I ground it with the smallest diameter plate for my Kitchen Aid. You can see the added fat on top.
The ground meat goes into the fridge for 30 minutes.
I put my stuffer container in the freezer at this point.
I mixed the dry ingredients and then added the liquid.
This is refrigerated for 5 minutes.
I mixed the seasoning mixture with the meat for 2 minutes in the Kitchen Aid.
I then stuffed the mixture into small diameter hog casings with my brand new LEM. Wow, was this easier than trying to use the Kitchen Aid. Thanks so much to the members of the forum who recommended this stuffer. It is great.
I weighed one of the links and marked it. They then went into the fridge overnight and I hung them to dry for a couple of hours.
I cold smoked them for 2 hours over pecan. Here they are after 2 hours smoking.
I then increased the temperature to 170 to 180 and went without smoke for about 10 hours to bring the internal temperature to 160 F. The idea is that the slow cooking reduces the moisture and makes the pepperoni more dense to simulate a long fermentation method.
After reaching temperature, the pepperoni had lost about 20% of its weight.
Here it is out of the smoker.
After cooling over night, here it is cut up.
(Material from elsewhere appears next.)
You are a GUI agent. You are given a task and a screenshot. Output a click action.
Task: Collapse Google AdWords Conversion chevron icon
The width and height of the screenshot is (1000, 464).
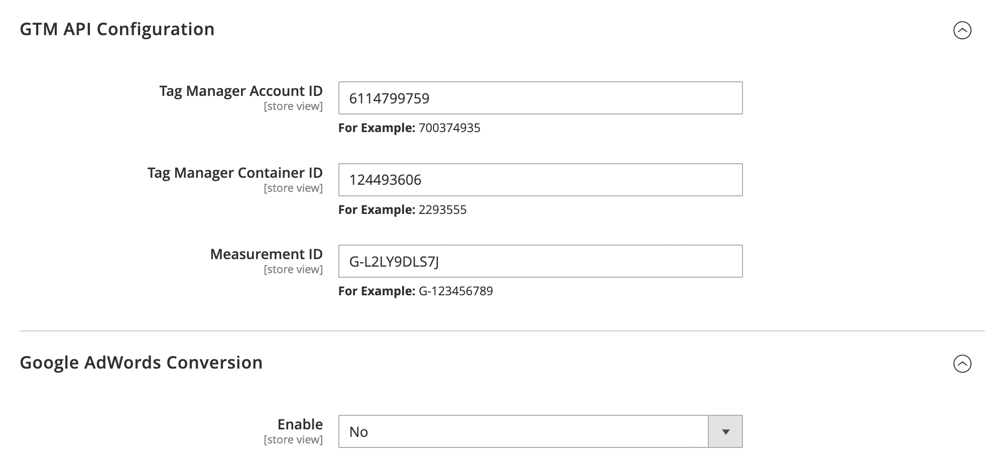pos(962,364)
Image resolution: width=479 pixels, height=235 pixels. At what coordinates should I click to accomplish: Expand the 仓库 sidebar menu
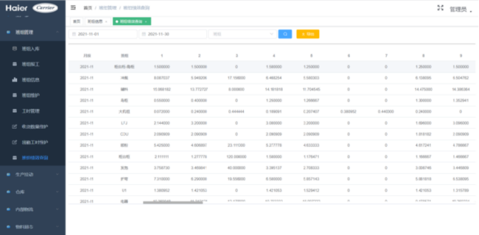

The verdict: This is better than the cheap pepperoni in the prepared meat section. It has a nice spicy flavour and a firm texture. I did find it a touch sweet and would reduce the corn syrup called for in the recipe. However, there is no contest between this and a high quality fully fermented pepperoni. The texture isn't as solid or smooth. The fermento does add flavour but not the wonderful sharpness of a fermented product. I will make this again to throw on a pizza or a sub sandwich. I would not serve it by itself on a charcuterie plate.